I would set a six-month deadline for working models.Healthcare leaders should send a clear message to those resisting change in healthcare organizations. Something like this.

“We have a healthcare crisis that is rapidly worsening, requiring prompt, decisive action.  We have too few clinicians to care for a rapidly aging population in virtually every discipline and job. The evidence is overwhelming. It’s taking too long for patients to see clinicians, who struggle for quality time with patients because of workload.  Siloes in care and miscommunications cause delays and errors in care,  misdiagnoses, and undiagnosed problems to go untreated.”

“We cannot train enough people fast enough to meet the demand. Quite simply, we cannot adequately provide care to an aging population the way we are doing it today without overworking the people we have, driving them and those considering the professions to choose less demanding alternatives.  Thankfully, help is coming through technology, especially artificial intelligence and robotics,  and more efficient, dynamic, responsive healthcare organizations.”

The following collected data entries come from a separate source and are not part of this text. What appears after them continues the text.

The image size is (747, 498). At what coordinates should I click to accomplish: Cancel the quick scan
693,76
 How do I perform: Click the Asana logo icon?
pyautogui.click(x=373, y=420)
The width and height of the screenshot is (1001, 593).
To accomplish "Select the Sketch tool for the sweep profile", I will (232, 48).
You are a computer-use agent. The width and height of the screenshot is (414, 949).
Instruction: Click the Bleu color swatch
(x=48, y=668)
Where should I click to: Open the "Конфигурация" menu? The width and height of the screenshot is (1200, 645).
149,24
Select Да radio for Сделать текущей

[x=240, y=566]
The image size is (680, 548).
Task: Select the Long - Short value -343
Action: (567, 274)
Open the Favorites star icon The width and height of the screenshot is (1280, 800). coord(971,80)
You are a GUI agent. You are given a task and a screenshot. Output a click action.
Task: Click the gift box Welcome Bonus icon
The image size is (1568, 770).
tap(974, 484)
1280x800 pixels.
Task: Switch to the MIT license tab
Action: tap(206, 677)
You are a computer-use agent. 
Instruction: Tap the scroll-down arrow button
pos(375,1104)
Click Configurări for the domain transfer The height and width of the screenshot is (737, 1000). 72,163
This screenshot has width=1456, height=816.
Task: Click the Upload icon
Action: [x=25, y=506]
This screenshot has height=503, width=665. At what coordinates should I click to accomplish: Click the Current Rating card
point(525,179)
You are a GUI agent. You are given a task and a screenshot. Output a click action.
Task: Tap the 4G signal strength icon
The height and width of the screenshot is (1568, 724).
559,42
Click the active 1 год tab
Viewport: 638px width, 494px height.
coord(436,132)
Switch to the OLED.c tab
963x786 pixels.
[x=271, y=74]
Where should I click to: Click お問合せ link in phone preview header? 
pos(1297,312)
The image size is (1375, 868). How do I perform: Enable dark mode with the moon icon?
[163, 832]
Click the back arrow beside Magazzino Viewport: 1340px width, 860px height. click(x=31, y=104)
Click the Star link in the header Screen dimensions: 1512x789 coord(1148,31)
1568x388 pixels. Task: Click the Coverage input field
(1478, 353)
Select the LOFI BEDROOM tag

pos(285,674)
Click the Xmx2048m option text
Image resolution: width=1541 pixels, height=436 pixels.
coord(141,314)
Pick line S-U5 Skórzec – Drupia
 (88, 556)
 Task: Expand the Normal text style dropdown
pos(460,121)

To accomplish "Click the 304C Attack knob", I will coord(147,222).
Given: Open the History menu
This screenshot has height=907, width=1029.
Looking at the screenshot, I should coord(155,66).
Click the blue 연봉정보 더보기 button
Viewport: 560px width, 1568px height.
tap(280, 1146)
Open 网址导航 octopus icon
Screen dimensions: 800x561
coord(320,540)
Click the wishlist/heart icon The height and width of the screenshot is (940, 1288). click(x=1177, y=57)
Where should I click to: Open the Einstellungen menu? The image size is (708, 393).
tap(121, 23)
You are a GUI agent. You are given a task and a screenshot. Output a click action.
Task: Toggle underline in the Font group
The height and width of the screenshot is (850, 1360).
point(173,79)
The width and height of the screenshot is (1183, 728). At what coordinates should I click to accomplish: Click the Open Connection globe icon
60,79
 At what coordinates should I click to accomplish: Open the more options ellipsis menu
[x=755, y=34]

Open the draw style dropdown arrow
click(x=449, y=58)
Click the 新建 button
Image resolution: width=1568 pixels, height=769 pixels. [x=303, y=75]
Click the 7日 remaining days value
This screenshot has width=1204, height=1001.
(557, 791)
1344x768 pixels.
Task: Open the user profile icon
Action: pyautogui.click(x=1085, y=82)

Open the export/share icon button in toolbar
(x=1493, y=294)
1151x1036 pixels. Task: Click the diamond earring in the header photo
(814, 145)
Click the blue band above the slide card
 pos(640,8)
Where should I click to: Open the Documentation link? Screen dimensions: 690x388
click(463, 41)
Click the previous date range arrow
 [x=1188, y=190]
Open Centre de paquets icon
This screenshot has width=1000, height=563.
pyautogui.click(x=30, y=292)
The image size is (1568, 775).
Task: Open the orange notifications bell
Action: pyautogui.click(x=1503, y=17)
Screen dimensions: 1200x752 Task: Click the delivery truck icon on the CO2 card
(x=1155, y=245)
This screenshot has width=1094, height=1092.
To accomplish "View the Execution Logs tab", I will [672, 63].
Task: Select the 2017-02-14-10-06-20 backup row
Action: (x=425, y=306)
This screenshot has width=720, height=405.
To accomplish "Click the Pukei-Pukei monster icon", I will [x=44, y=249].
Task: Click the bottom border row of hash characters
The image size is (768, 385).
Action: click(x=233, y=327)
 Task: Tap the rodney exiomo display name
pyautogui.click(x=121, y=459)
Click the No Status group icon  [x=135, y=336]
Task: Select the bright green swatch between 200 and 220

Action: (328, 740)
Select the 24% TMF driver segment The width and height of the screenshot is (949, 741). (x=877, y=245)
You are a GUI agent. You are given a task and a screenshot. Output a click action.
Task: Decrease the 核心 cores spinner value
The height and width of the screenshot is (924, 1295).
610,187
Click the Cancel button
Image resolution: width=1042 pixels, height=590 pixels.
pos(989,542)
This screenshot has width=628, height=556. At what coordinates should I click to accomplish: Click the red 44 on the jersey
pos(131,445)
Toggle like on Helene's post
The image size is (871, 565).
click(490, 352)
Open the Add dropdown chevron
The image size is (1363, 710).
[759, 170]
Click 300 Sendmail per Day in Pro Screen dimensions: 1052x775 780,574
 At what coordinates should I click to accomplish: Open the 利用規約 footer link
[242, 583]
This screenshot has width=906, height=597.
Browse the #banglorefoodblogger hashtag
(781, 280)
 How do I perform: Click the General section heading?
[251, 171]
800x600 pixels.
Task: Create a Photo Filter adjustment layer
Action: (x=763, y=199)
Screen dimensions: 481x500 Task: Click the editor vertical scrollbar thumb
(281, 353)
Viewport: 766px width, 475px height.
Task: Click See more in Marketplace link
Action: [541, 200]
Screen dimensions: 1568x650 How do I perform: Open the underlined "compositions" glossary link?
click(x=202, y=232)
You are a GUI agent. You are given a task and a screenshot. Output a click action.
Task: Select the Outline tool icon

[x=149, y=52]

“Some people are innately resistant and suspicious of change, especially AI and robotics. We must ask them in the interests of patient care during this crisis to embrace unavoidable change calmly and courageously instead of with knee-jerk reactions. We need every healthcare worker we have today and then some.

The fear of technology replacing people is unfounded and illogical.  Instead, we need everyone to operate at a higher level of performance. This can be achieved without working harder by removing tasks not required by a professional’s skill level and providing automated support so they can perform at their best. Automated solutions will be imperfect, just as we humans. The goal is for automation to make fewer mistakes than humans that are easier to identify and correct.”

 “Let’s face the challenges head-on. Our patients are counting on us. Failure makes us responsible for unnecessary suffering. When we succeed, we will have led the way to a healthier population through better healthcare systems and higher-performing healthcare professionals.”

I hope you find these suggestions helpful.